## THE DATA
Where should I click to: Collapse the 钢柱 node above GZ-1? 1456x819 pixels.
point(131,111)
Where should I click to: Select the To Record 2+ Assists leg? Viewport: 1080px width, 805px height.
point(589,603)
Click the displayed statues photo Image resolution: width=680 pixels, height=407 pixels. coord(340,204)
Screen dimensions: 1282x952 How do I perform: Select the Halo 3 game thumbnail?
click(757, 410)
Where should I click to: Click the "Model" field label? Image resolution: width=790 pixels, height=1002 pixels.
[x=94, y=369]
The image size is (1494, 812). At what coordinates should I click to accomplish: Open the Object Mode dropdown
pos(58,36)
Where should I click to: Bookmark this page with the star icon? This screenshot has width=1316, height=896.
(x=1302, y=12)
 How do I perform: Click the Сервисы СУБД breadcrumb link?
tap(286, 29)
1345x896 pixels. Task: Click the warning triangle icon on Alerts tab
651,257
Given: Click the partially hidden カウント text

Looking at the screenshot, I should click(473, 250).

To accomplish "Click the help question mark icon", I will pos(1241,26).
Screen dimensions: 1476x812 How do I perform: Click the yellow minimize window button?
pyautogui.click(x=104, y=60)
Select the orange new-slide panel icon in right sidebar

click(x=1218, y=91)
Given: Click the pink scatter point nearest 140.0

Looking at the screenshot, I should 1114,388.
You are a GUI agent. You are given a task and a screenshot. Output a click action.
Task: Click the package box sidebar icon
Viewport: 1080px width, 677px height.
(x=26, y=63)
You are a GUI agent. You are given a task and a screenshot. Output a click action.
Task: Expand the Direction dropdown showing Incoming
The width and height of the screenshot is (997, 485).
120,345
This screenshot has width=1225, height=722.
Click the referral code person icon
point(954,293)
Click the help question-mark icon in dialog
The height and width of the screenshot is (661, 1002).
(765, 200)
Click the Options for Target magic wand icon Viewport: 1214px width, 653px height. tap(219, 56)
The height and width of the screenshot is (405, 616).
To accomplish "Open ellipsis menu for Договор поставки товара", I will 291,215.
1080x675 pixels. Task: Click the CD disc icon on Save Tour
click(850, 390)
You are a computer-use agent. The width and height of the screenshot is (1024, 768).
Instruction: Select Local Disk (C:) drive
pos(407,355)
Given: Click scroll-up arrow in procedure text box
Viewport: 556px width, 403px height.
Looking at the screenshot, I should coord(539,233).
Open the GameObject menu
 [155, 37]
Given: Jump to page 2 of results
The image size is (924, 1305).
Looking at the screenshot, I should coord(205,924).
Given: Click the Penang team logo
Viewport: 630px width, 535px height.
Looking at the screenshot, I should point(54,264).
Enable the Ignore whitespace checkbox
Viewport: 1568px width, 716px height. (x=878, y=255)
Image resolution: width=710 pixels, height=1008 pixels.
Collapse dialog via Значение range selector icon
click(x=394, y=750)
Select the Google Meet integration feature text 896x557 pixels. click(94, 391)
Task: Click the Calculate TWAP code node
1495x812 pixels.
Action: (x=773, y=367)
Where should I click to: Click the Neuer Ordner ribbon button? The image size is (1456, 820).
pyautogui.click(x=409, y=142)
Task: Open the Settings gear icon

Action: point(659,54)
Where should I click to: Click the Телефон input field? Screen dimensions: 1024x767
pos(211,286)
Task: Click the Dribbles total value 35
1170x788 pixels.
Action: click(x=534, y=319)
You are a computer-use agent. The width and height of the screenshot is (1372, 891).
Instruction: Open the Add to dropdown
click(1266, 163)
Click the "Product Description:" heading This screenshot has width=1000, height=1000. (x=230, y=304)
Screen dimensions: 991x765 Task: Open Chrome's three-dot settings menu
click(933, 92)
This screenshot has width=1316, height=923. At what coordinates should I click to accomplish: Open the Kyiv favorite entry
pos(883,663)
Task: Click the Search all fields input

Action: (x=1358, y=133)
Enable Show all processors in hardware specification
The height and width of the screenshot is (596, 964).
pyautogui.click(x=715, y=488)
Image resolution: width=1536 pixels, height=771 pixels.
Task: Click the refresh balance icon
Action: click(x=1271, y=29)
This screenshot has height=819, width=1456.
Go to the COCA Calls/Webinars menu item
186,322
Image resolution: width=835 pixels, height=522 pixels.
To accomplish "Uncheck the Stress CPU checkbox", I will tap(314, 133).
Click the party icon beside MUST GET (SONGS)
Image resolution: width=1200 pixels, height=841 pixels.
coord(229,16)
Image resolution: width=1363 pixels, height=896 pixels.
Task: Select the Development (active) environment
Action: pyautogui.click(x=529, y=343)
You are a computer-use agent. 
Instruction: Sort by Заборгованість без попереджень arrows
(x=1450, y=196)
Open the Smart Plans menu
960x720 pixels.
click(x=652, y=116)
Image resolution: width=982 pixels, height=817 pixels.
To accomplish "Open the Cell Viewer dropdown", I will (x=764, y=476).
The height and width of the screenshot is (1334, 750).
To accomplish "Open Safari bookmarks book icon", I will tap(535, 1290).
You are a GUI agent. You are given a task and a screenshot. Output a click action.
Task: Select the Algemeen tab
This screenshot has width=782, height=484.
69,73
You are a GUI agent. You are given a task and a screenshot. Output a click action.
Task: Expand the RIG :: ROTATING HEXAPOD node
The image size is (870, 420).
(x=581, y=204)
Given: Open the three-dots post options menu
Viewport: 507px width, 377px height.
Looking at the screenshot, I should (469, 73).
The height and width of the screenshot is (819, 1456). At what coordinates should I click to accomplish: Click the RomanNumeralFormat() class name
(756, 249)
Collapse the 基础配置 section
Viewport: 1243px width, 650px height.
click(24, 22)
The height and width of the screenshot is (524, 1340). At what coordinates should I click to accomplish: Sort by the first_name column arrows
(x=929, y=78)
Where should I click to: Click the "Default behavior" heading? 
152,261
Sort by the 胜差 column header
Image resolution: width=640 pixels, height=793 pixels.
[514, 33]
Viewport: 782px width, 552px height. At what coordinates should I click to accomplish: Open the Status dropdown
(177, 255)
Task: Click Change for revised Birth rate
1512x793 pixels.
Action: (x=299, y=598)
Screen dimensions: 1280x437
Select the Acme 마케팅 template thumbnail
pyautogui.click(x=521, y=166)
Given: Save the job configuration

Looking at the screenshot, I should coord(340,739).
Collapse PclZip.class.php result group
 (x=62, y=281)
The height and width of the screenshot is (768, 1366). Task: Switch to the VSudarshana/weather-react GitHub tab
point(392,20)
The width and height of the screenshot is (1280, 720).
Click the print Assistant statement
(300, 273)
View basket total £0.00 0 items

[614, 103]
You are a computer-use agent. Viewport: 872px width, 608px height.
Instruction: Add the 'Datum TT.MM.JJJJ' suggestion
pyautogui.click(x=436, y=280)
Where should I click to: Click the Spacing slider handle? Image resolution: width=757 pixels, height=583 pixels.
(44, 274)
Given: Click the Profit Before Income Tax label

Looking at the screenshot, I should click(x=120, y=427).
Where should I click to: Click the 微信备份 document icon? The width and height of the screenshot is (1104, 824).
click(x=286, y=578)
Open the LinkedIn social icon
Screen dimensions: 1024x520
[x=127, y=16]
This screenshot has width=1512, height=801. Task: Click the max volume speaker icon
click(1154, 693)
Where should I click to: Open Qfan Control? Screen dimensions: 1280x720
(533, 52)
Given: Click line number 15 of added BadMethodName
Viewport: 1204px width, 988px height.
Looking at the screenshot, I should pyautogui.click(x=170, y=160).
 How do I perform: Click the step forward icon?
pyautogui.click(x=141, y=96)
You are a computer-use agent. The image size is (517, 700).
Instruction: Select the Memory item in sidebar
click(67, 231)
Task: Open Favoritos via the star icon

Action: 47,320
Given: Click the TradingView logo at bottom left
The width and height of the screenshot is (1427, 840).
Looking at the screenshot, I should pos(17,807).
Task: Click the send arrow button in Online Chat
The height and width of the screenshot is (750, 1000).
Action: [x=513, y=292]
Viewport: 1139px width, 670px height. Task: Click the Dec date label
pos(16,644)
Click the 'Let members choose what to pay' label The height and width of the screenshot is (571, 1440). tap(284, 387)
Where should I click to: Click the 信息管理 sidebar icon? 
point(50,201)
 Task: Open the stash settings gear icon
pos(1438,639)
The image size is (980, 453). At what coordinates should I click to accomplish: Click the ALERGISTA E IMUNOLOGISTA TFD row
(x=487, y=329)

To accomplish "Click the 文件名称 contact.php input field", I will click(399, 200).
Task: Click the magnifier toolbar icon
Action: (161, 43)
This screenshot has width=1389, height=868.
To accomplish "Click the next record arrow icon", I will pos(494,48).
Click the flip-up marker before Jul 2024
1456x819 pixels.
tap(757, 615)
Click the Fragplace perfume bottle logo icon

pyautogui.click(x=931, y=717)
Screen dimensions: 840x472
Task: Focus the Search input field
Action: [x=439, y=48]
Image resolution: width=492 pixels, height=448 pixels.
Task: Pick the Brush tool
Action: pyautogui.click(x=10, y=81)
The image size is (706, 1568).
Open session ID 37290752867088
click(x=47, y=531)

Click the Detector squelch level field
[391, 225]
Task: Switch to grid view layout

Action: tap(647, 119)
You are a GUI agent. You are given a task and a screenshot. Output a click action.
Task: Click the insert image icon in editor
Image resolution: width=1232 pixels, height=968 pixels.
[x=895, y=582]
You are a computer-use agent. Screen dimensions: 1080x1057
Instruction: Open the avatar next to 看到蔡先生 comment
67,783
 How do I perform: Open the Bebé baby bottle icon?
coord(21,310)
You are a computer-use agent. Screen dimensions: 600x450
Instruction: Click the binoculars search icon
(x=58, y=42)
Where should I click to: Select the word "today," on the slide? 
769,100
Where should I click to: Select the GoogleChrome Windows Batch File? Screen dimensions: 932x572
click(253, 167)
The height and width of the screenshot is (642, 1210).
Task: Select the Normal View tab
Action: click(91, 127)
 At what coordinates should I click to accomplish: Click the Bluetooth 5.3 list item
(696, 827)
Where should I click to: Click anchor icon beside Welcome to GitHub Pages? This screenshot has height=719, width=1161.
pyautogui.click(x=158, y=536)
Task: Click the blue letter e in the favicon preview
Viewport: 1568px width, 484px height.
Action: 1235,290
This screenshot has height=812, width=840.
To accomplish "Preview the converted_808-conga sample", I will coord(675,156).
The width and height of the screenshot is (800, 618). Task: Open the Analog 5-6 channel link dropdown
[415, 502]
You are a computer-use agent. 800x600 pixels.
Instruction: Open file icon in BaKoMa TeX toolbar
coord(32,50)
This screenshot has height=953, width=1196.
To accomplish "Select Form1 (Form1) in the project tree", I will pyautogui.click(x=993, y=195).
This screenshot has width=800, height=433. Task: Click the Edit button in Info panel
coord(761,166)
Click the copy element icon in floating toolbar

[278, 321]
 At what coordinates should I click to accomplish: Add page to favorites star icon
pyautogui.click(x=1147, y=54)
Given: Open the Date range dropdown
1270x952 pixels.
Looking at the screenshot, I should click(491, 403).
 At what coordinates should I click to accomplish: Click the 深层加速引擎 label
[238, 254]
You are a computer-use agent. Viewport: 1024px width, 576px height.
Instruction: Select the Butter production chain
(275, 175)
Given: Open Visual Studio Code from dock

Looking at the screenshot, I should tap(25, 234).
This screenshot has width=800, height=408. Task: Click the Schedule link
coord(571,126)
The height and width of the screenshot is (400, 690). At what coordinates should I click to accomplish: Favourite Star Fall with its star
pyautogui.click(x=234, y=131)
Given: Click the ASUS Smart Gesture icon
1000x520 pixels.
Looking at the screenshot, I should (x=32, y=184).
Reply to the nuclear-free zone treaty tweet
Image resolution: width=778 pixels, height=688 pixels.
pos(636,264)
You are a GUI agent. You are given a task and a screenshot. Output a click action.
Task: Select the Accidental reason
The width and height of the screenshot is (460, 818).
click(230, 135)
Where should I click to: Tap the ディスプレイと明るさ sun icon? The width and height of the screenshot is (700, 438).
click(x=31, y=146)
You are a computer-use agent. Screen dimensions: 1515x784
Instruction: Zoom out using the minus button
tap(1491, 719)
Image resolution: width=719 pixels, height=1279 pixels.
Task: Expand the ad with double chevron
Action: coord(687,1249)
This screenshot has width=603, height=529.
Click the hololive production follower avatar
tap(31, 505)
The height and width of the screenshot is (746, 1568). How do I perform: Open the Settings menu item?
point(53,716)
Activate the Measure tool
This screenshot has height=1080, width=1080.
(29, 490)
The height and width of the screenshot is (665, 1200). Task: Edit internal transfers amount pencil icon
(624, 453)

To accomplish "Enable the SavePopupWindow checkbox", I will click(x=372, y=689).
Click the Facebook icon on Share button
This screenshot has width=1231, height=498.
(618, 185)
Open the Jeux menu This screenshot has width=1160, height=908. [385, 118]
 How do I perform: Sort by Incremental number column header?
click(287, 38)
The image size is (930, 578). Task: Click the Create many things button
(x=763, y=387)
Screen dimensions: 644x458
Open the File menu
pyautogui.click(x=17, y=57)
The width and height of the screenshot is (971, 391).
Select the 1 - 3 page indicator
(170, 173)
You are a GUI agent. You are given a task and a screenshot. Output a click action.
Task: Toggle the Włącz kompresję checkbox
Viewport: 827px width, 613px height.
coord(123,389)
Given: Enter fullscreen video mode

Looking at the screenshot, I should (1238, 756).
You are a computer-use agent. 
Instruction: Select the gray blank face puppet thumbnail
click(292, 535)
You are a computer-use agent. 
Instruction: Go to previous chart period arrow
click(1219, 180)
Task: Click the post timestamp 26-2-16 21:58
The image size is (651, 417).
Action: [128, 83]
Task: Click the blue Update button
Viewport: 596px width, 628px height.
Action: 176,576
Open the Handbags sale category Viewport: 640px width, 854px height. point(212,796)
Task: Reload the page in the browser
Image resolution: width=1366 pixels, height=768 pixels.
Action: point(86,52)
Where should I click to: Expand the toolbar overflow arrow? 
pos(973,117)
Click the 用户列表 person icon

## WRITTEN INSTRUCTION
Pull out each line of the material above that contains the string "Enable". Letter case matters, so a line counts only if the capitalization matches.

## COMPLETED EXERCISE
Enable the Ignore whitespace checkbox
Enable Show all processors in hardware specification
To accomplish "Enable the SavePopupWindow checkbox", I will click(x=372, y=689).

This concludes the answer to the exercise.